On the 2nd of January 1995 I started working at Adeline Software, so the 2nd of January 2010 was my 15th anniversary in this interesting industry :)
Now 15 years later, I'm working in Norway, in a company called Funcom. In the meantime I did some stops at Heliovisions Productions (aka Doki Denki), and Eden Games (aka Eden Studio).

I guess I've been kind of lucky. None of the games I've worked on have been ultimate best sellers, but none of these have been so crappy that I refuse to have them on my resume - wait, can think of one, but nahh, by respect to the persons who worked on it I will not say the title of this game. Let's just say that the whoever was in charge of the camera system should have been be shot -.

So, what do I remember of these 15 years?

Mostly a lot of overtime, but also a lot of passion.

Guess without the passion and the team spirit I would not have been able to put that much work in some of the games I worked on. Things like deciding to come back the Sunday to improve the damage system in VRally 2 on Dreamcast or trying an alternate control scheme for Little Big Adventure on PSX, you do it only if you believe in the product.

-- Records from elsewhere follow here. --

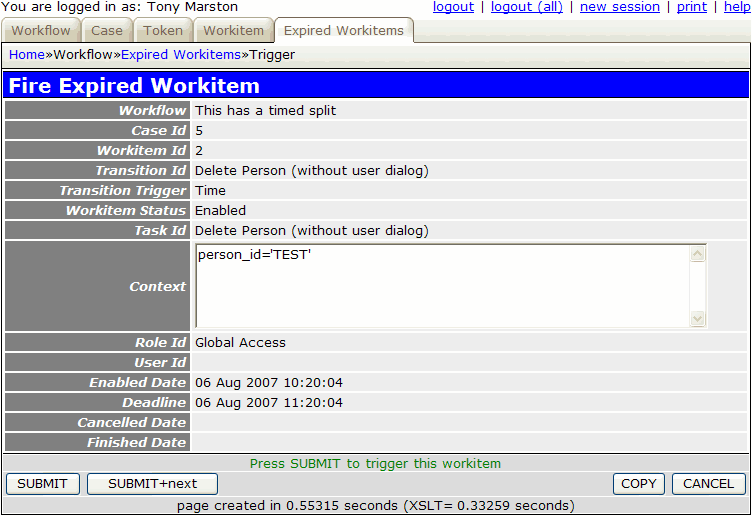Click the COPY button
The height and width of the screenshot is (516, 752).
[x=638, y=484]
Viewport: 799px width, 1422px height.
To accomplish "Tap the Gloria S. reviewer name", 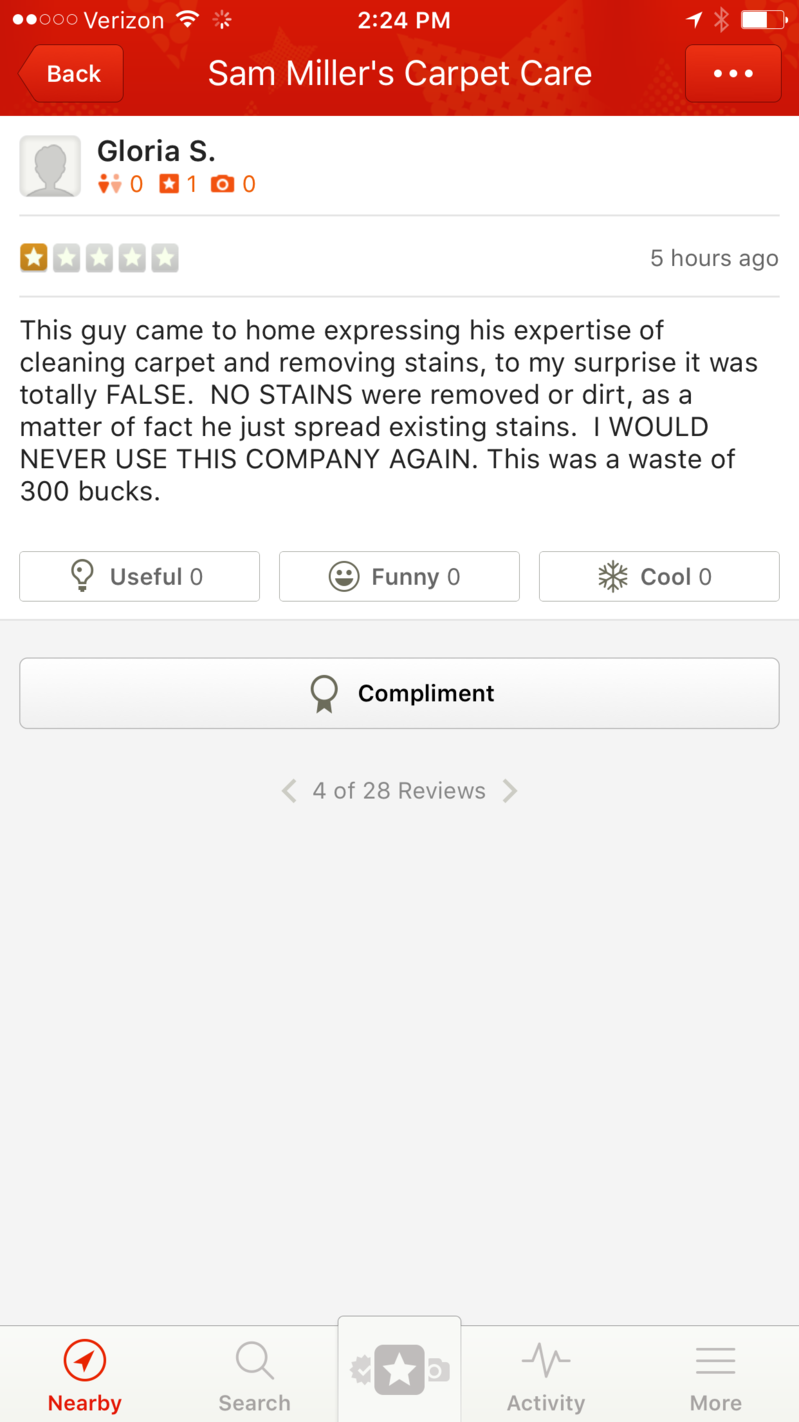I will click(x=156, y=151).
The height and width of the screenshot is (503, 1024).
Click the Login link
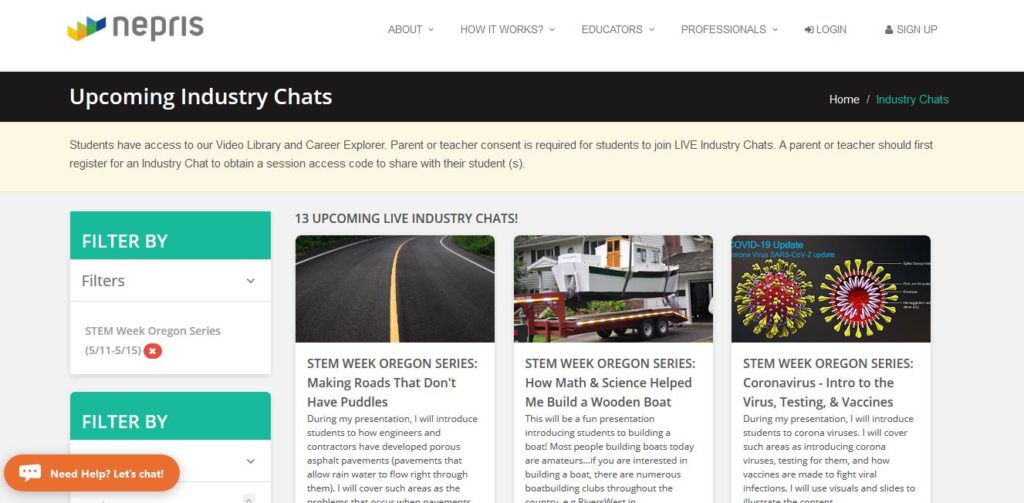tap(825, 29)
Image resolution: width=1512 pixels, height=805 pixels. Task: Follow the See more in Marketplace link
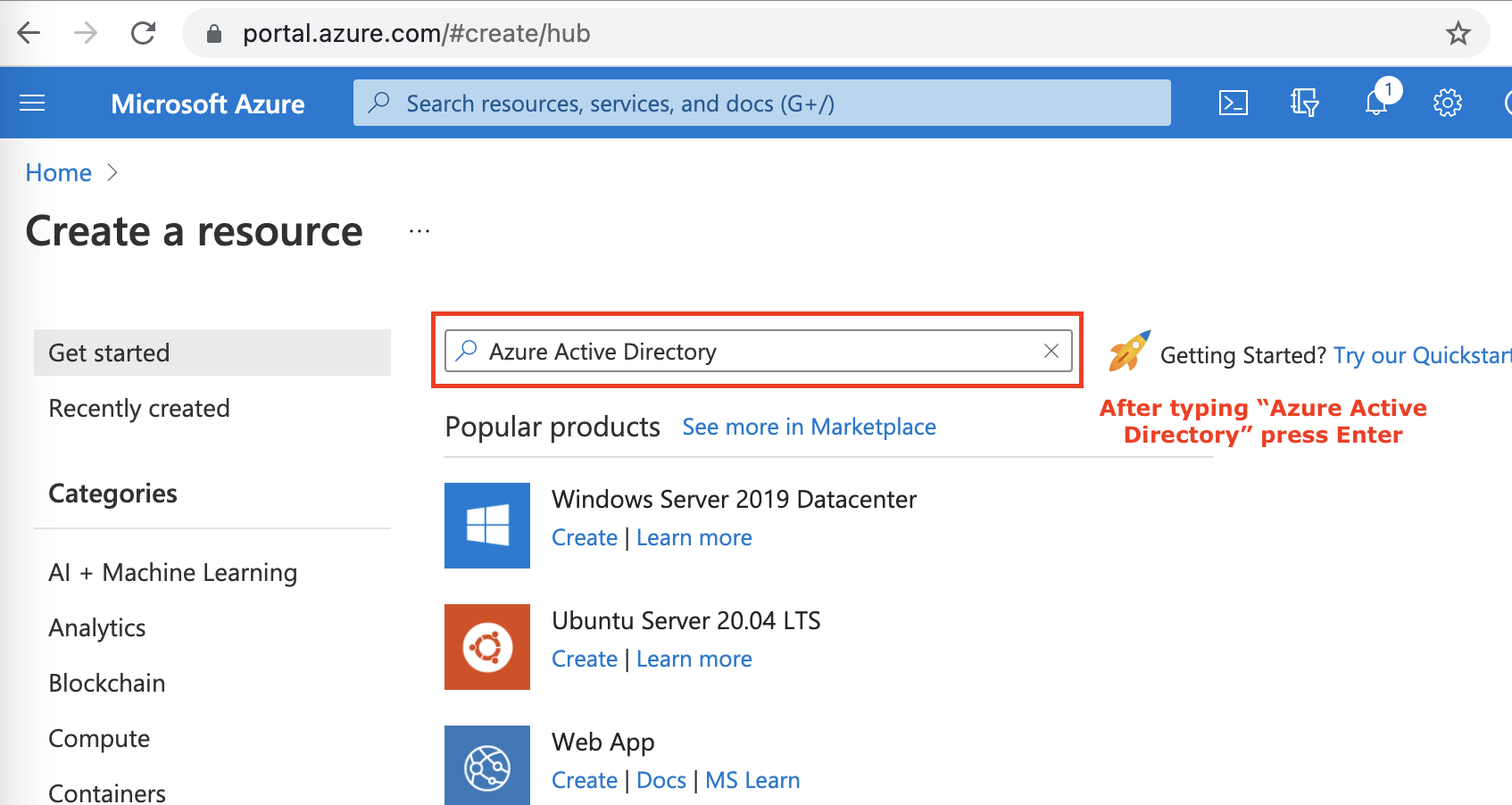click(809, 427)
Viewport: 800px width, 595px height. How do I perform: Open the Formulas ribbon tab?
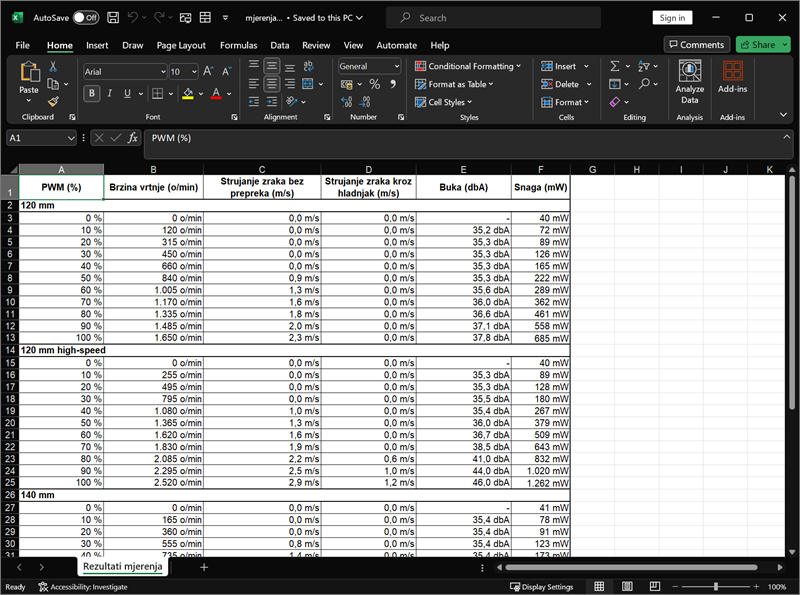coord(238,45)
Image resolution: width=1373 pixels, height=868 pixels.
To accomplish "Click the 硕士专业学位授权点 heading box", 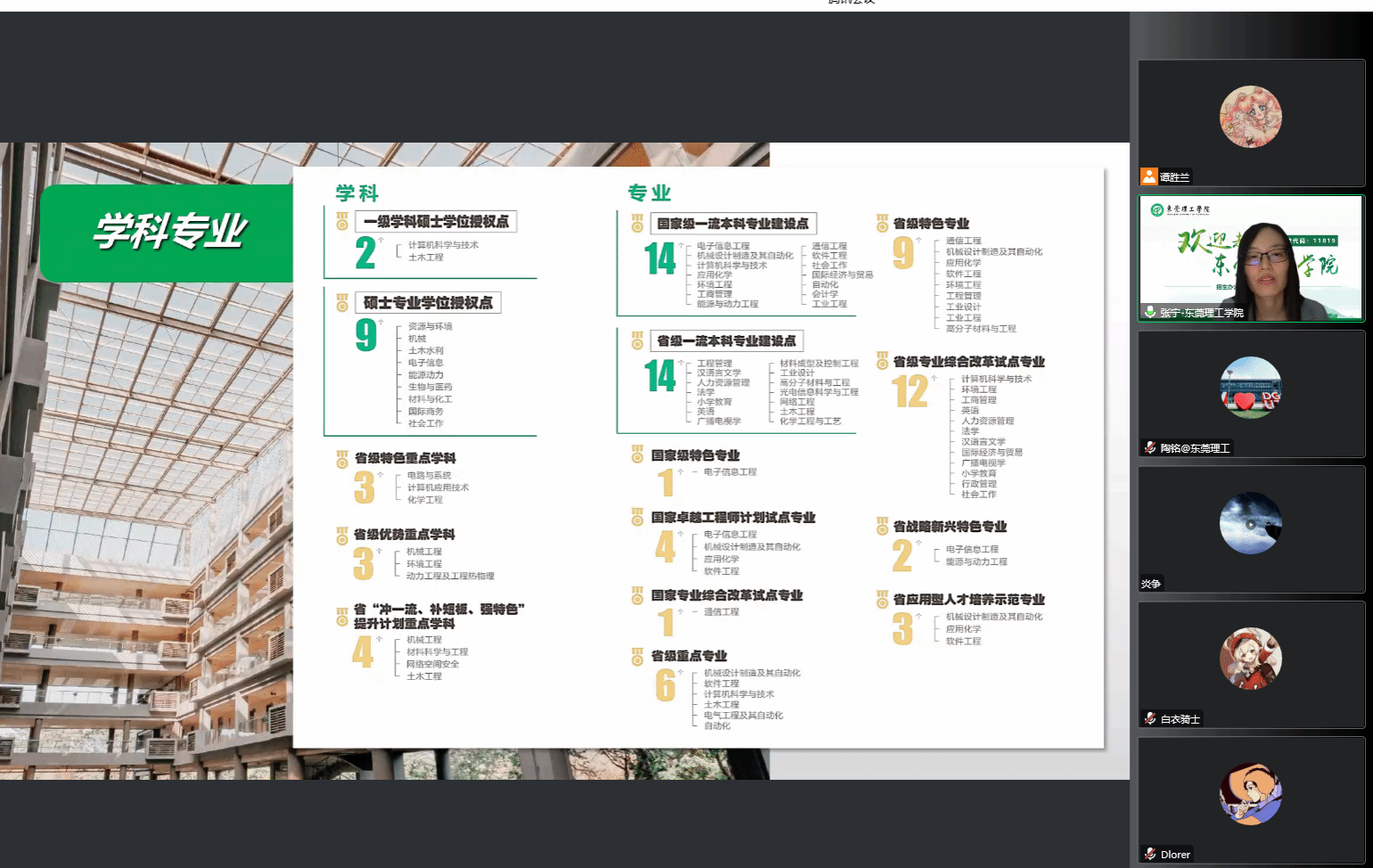I will coord(428,303).
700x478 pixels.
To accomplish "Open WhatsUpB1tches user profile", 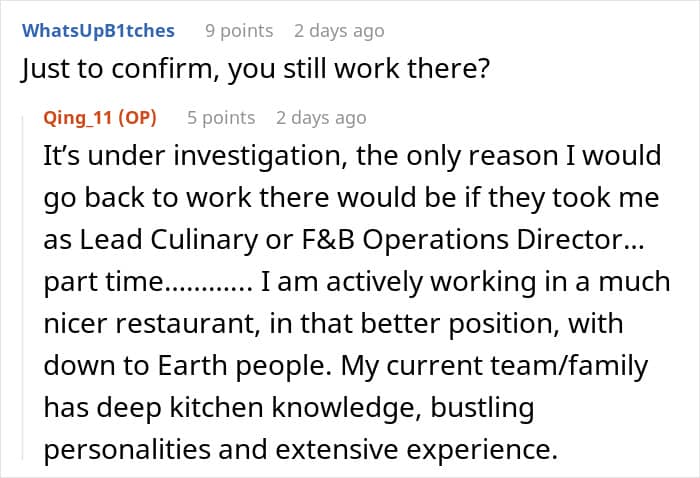I will 98,30.
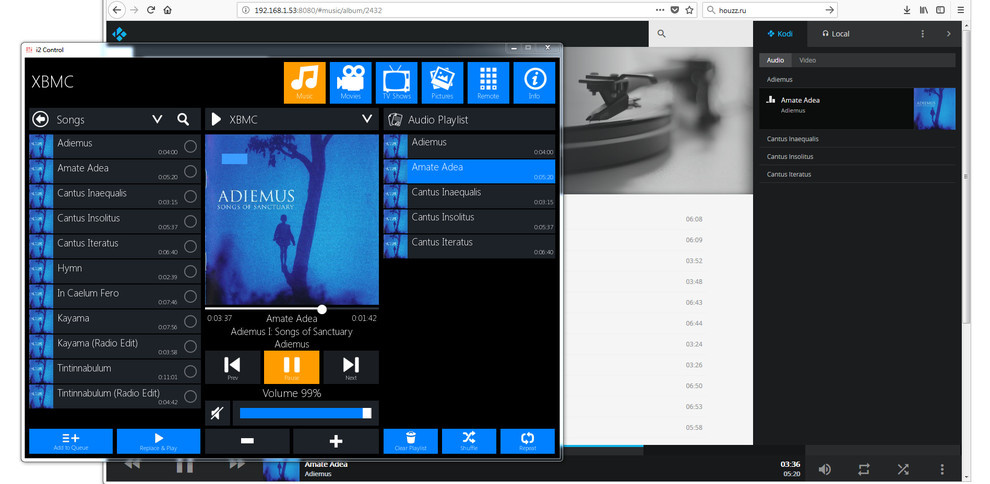This screenshot has height=484, width=990.
Task: Click the Clear Playlist trash icon
Action: [410, 440]
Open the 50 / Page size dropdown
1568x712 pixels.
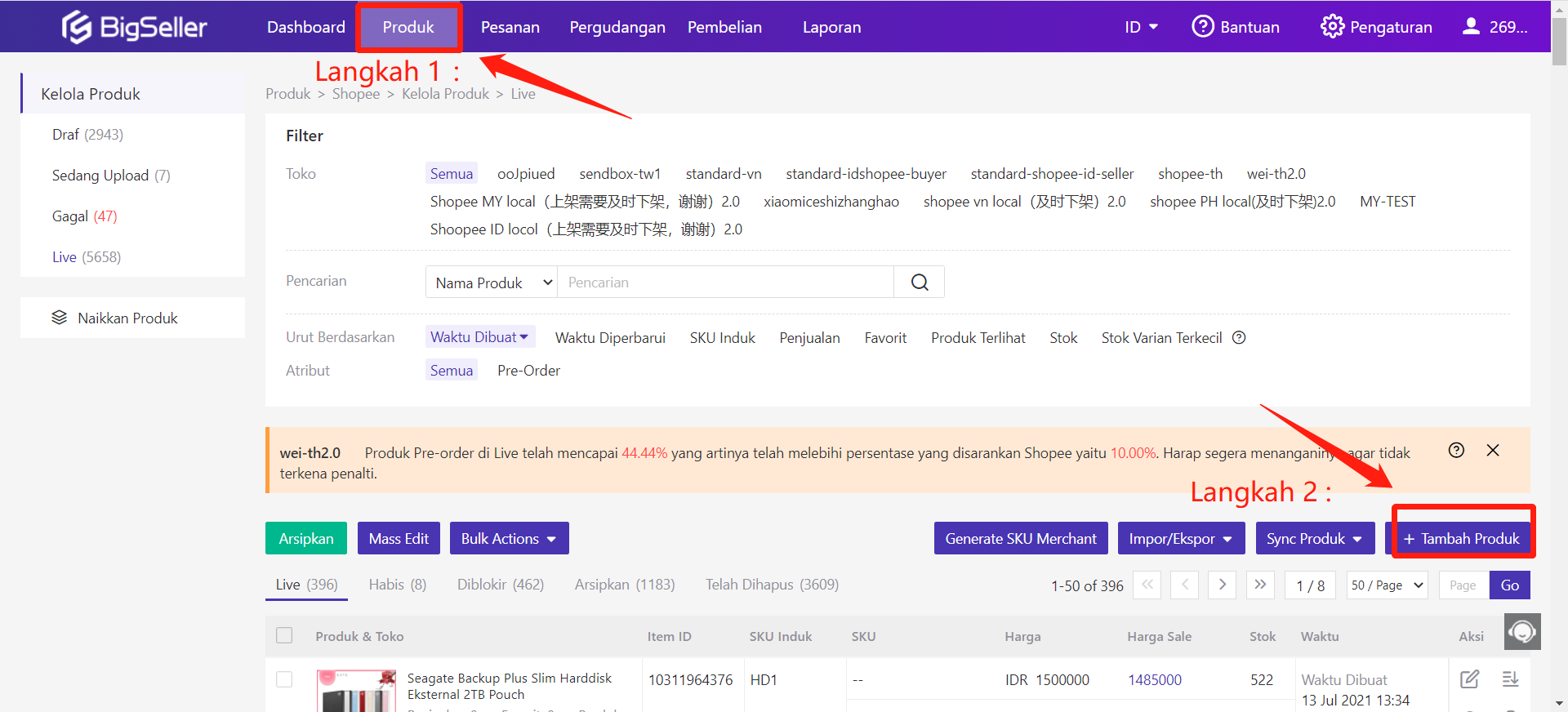pos(1387,585)
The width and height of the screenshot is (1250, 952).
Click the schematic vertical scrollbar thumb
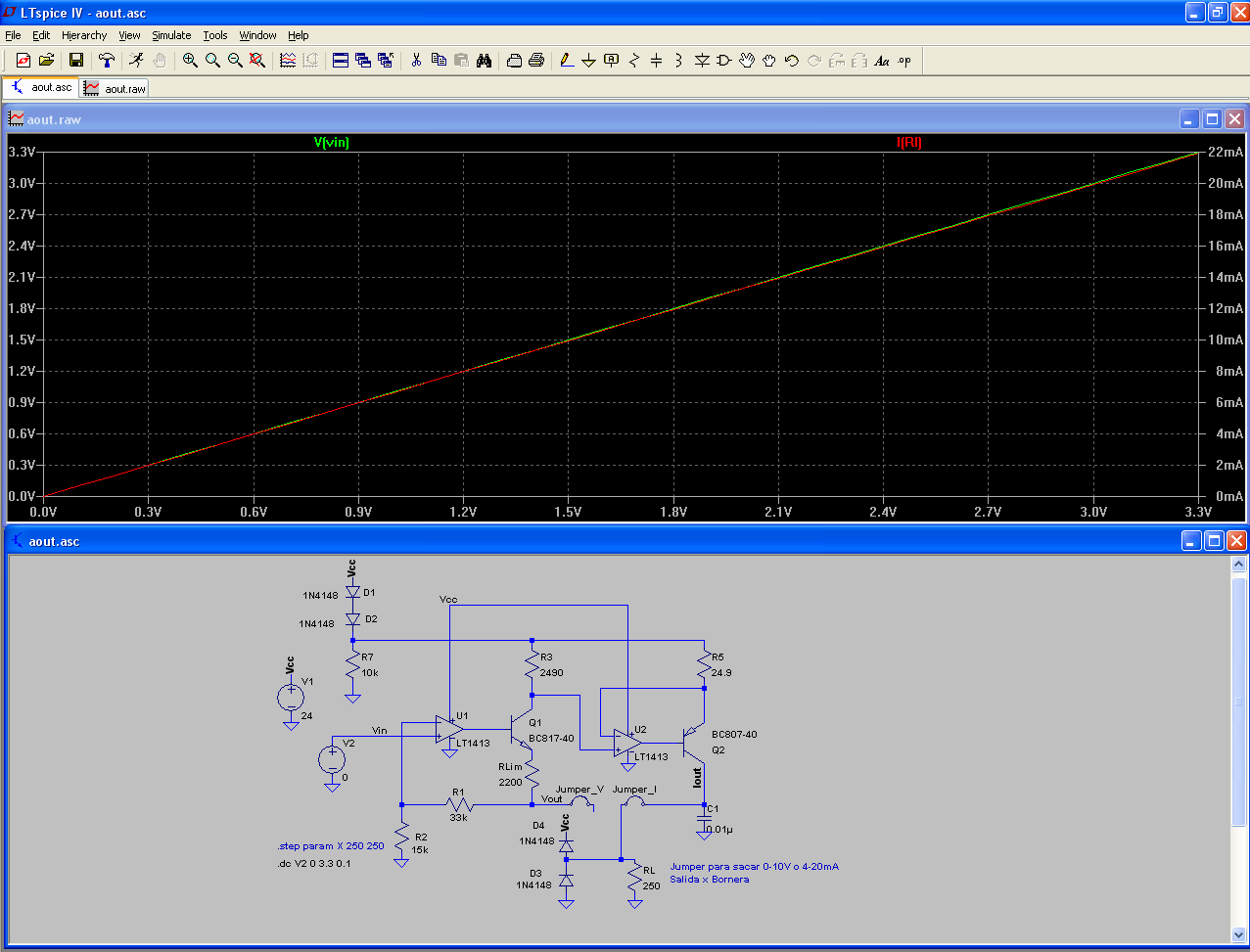1238,701
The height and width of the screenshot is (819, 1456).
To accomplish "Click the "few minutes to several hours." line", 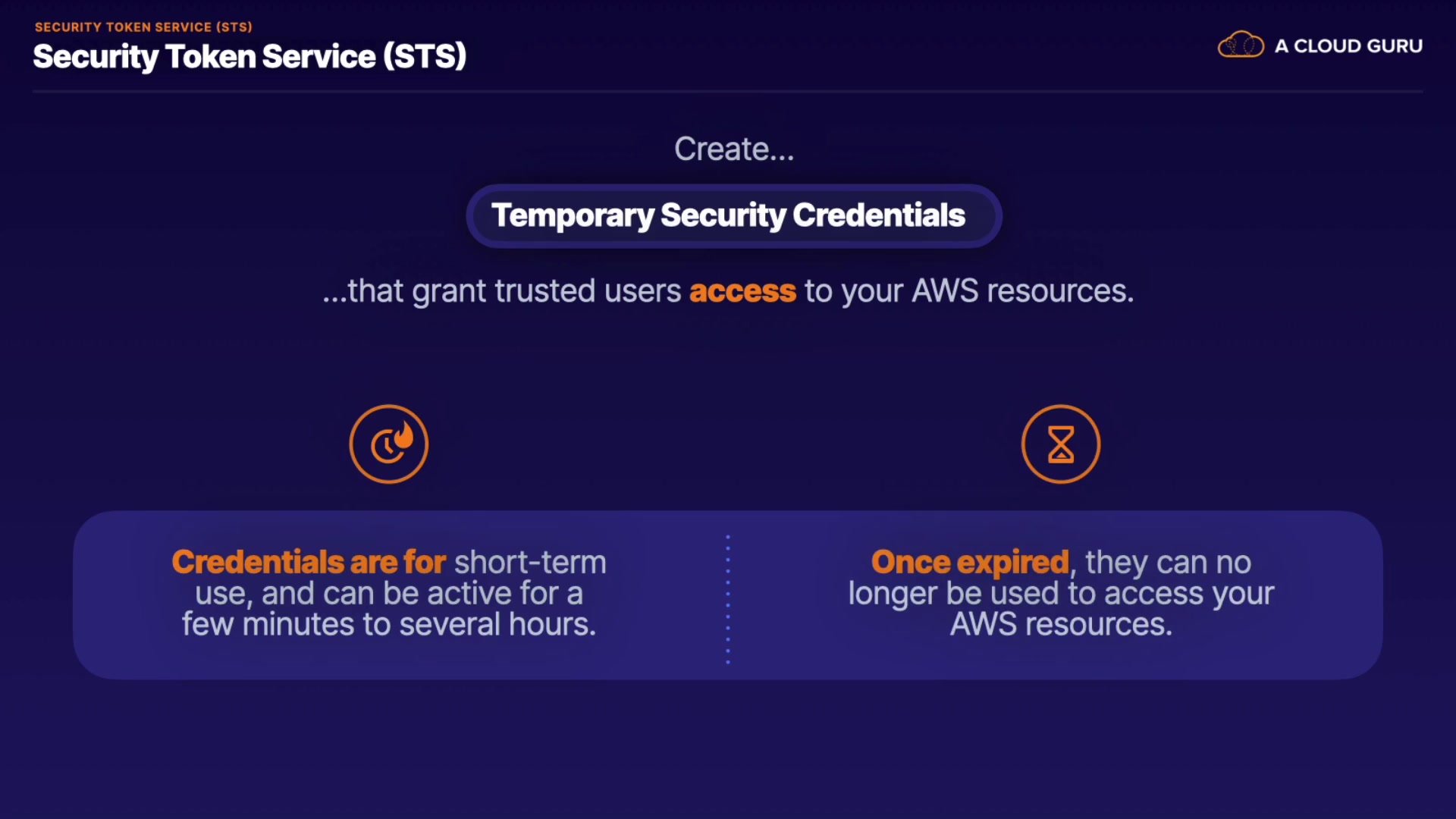I will point(389,625).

So yes, a lot of passion. And also a lot of errors, heaps of management errors mostly, the total cost of these errors in terms of exploded budgets, burned colleagues, missed deadlines, sunk companies, is kind of huge. But you don't really expect people promoted from the ranks to become great managers from day one, do you? And let's face it, most of us entered the industry because we loved programming, drawing, composing music, tweak game play... not because we wanted to lead teams. So as a result the conversion rate is quite poor, and what happens is that for sure you've lost a talented practitioner, but you rarely get a talented lead. Specially if they never receive management education after all.

And then you wonder why studios die...

What's certain, is that the people seem more professional today, there's less abuse (in average) in the industry (even if we still see the occasional anonymous denunciation of abusive practices in some studios, this time it's Rockstar, it used to be EA or Ubi, who's next?), so hopefully the next 15 years will be even better :)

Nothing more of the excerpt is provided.